• Document segment:
══════════════════════════════
How Pass Points Are Set
A modified Angoff Method is used to determine the pass point for each version of each test. The modified Angoff Method uses expert judgments to determine the difficulty level of the test. The easier the test, the higher the pass point. Likewise, the more difficult the test the lower the pass point.

The following is a basic outline of the modified Angoff Method (some details have been omitted):

  1. A group of Subject Matter Experts (SMEs) independently rate each test question within a given test. The ratings are defined as the probability, or likelihood, that an acceptably (minimally) competent person with the requisite education and experience will answer the question correctly. An acceptably (minimally) competent person is defined as someone who adequately performs all job functions safely and requires no further training to do so.

  2. The SMEs review each test question as group. A consensus is reached for the rating of each test question. During this time the SMEs review comments submitted in writing by test-takers. Any test question that is judged to be ambiguous, has more than one correct answer, or has no correct answers is eliminated from the scoring process for that test. These test questions are then revised for future use, re-classified, or deleted form the test item bank.

  3. After the data are refined, the final step is to calculate the mean, or average, of all the test question ratings. This becomes the overall pass point estimation.

Why Use Modified Angoff?
══════════════════════════════
• Exercise details:
In the text on setting pass points, what is the final step of the modified Angoff Method?

• Given entries:
══════════════════════════════
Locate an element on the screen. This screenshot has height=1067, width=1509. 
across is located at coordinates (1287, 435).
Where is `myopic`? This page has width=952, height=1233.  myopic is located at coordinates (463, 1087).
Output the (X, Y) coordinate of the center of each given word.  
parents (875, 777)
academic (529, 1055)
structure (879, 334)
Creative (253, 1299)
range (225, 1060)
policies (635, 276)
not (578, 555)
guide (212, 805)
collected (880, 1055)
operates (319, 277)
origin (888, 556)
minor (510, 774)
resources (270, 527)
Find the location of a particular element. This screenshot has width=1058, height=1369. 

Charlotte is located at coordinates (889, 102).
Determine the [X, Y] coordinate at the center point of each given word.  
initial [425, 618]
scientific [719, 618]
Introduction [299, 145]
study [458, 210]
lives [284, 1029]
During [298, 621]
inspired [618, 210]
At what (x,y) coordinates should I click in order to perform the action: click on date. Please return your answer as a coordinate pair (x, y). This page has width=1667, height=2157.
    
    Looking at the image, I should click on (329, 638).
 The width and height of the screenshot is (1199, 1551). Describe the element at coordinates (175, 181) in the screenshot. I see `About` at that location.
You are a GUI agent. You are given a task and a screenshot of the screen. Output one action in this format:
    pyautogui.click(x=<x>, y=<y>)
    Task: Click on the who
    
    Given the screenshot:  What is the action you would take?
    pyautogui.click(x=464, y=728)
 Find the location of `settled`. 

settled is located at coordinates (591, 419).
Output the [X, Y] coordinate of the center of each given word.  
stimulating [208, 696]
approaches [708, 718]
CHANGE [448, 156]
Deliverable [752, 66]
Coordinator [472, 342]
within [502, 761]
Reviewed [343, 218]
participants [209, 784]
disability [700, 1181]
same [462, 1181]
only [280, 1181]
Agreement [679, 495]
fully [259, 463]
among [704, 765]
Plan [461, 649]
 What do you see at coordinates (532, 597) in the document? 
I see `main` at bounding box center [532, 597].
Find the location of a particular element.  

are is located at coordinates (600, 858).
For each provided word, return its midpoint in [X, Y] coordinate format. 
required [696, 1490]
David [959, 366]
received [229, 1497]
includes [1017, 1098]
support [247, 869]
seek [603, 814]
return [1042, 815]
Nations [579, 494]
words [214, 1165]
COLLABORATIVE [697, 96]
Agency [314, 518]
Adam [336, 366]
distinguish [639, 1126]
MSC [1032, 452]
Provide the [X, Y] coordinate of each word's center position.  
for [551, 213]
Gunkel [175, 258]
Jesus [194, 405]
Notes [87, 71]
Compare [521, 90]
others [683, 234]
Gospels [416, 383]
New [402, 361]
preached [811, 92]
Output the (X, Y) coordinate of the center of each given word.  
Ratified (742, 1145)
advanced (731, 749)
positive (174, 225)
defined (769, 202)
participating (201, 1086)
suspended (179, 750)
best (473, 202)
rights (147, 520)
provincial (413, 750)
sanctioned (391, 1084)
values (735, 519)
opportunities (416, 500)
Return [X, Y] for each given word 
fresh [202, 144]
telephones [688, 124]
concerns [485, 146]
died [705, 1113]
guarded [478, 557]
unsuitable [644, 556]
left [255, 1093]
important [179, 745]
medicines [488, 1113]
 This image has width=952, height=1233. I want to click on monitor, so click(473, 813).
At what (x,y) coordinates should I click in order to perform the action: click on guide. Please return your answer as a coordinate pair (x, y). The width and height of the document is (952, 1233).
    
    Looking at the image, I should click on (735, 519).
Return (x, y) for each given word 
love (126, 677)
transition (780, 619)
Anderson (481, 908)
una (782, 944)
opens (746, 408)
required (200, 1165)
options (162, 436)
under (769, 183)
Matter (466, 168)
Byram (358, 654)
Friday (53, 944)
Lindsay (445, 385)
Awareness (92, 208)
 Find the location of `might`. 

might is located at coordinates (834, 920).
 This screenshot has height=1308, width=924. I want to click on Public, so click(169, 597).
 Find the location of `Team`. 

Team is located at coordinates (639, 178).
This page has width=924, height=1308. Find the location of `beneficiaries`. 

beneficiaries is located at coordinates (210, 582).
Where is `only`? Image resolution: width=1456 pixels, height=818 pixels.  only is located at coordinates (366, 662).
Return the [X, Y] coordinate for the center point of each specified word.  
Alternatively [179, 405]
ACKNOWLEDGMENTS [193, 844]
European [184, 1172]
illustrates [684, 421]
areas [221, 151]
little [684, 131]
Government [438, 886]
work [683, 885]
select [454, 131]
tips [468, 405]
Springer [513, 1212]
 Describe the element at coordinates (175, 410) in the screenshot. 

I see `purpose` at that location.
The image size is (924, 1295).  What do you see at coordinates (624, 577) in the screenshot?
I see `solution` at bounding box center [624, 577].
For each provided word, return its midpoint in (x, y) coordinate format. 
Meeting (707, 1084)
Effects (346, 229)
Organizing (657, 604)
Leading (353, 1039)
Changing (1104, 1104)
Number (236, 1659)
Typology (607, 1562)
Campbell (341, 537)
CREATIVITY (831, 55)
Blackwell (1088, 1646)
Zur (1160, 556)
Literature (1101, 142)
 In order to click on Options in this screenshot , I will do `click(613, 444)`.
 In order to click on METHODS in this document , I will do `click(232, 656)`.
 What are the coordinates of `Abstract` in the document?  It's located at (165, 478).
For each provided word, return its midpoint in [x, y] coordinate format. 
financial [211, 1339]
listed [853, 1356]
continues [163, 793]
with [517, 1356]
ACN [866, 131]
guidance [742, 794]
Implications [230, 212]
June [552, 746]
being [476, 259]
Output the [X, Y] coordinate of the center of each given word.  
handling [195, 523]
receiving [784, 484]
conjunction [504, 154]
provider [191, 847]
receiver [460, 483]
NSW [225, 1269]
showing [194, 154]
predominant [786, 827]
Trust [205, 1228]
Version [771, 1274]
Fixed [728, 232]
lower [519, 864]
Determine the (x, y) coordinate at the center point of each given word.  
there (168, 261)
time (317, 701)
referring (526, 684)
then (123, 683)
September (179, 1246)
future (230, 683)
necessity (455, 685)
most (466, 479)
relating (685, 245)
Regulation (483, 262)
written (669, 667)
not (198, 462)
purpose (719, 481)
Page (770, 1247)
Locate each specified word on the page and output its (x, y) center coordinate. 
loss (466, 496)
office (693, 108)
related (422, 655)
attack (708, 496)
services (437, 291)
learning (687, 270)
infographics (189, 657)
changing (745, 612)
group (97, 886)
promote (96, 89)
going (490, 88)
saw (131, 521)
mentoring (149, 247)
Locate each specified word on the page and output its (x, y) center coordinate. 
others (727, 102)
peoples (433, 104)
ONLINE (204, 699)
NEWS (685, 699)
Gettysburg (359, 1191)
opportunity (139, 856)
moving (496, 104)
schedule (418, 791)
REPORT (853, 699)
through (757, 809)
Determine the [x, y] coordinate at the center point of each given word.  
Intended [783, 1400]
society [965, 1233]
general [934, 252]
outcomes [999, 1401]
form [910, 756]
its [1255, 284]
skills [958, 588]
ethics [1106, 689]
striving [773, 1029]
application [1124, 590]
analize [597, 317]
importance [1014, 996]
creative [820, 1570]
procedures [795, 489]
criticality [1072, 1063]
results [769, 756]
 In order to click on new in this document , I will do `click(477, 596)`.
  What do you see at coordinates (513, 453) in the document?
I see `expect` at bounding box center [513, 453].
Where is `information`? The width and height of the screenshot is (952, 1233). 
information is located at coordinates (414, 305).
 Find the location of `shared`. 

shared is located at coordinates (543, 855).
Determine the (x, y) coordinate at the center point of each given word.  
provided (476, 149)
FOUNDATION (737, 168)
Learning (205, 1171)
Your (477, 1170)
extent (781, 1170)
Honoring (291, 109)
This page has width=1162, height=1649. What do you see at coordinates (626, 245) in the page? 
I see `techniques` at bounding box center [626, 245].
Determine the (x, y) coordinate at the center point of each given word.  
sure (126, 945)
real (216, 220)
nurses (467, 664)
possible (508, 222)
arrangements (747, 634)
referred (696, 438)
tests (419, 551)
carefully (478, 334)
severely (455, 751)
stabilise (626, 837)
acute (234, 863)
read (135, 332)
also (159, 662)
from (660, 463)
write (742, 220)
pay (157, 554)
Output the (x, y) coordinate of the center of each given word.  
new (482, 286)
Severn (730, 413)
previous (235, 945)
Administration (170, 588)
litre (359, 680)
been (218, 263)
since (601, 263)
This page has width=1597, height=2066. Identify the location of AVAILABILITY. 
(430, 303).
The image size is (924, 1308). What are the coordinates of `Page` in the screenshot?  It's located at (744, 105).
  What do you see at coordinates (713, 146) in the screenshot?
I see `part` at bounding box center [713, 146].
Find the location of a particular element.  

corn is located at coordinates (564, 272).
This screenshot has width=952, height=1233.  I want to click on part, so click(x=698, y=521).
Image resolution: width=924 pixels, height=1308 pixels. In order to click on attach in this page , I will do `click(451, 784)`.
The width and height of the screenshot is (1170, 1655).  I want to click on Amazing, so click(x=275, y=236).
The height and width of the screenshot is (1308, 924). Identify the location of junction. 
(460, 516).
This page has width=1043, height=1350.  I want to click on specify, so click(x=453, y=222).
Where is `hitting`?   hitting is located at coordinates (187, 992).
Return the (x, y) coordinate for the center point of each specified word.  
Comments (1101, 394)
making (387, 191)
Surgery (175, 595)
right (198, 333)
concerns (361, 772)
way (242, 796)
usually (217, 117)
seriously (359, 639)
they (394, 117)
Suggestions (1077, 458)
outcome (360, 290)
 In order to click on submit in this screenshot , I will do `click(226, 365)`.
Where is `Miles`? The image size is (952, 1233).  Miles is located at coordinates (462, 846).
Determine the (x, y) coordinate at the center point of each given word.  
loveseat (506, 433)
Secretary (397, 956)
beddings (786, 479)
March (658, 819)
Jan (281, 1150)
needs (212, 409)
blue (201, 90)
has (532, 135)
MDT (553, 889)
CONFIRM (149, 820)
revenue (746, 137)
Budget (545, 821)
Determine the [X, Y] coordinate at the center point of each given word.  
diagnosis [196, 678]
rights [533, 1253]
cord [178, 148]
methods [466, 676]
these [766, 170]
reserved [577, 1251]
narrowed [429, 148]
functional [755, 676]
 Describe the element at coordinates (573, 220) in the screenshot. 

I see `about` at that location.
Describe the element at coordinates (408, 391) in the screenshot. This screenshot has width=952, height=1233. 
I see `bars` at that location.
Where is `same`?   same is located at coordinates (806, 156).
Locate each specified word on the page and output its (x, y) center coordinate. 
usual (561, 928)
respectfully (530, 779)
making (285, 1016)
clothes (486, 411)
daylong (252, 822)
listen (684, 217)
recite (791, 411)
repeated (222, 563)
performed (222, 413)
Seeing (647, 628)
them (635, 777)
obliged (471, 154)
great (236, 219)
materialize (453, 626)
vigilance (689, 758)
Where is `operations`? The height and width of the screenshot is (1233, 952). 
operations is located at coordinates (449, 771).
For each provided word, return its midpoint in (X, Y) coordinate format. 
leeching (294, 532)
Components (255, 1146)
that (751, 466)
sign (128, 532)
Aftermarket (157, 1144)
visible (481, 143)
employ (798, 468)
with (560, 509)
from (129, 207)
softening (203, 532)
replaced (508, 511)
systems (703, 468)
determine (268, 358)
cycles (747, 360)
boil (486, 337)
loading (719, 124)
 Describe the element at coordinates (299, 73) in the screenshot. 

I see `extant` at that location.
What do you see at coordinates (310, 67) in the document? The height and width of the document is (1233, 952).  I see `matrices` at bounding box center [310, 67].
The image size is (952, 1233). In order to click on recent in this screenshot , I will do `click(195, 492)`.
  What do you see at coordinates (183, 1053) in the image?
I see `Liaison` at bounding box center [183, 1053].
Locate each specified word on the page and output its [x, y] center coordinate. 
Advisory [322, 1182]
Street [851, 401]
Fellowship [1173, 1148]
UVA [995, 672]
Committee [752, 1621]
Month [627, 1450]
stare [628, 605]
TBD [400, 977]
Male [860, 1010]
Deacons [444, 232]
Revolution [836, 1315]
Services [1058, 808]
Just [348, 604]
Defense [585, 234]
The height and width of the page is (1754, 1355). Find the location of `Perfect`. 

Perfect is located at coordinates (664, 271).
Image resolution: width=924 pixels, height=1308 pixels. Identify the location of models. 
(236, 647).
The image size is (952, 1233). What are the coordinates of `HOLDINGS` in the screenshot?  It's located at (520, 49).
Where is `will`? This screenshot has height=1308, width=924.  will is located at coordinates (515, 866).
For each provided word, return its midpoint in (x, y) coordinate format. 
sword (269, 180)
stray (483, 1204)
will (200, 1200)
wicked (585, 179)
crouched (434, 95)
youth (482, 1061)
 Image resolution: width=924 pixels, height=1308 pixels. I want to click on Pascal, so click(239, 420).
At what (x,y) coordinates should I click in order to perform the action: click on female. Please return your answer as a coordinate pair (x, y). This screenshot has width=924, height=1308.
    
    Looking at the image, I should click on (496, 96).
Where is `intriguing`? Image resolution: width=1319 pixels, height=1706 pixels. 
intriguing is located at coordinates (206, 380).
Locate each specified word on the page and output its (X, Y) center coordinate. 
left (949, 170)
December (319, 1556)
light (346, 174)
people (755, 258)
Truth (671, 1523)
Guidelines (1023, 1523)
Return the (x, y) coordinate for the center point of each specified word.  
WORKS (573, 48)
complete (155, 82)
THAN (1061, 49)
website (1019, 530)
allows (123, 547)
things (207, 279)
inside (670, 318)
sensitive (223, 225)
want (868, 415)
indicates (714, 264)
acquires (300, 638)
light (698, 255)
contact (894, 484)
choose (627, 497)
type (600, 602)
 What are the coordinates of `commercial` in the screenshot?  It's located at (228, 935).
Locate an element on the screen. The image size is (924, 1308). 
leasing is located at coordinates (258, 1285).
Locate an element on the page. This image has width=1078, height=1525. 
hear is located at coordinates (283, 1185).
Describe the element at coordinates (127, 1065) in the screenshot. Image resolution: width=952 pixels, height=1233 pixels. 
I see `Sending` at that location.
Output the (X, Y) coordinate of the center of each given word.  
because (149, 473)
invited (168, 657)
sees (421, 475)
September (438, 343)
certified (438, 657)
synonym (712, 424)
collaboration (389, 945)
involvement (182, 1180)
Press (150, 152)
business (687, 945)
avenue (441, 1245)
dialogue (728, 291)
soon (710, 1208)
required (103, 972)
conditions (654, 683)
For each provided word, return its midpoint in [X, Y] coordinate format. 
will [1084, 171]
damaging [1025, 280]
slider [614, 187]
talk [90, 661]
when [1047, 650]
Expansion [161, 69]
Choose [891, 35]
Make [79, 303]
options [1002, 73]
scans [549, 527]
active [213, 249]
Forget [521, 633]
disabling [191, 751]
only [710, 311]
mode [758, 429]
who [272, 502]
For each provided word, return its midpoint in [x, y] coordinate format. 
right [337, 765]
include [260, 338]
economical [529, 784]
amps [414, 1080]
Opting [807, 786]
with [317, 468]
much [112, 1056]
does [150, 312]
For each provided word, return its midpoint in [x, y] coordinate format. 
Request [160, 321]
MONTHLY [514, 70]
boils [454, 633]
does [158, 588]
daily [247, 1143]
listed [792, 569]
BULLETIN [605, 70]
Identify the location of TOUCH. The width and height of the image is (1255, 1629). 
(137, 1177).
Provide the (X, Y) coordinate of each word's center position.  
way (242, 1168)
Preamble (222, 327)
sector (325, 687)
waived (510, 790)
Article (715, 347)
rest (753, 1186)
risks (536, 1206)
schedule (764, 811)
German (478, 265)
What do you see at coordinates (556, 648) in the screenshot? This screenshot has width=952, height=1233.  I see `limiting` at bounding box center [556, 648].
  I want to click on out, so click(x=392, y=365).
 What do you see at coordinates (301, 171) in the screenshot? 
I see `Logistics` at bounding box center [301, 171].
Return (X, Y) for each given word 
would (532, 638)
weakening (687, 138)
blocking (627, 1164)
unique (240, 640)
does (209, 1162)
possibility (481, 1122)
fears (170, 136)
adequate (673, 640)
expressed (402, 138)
══════════════════════════════
• Result of the exercise:
Calculating the mean, or average, of all the test question ratings, which becomes the overall pass point estimation.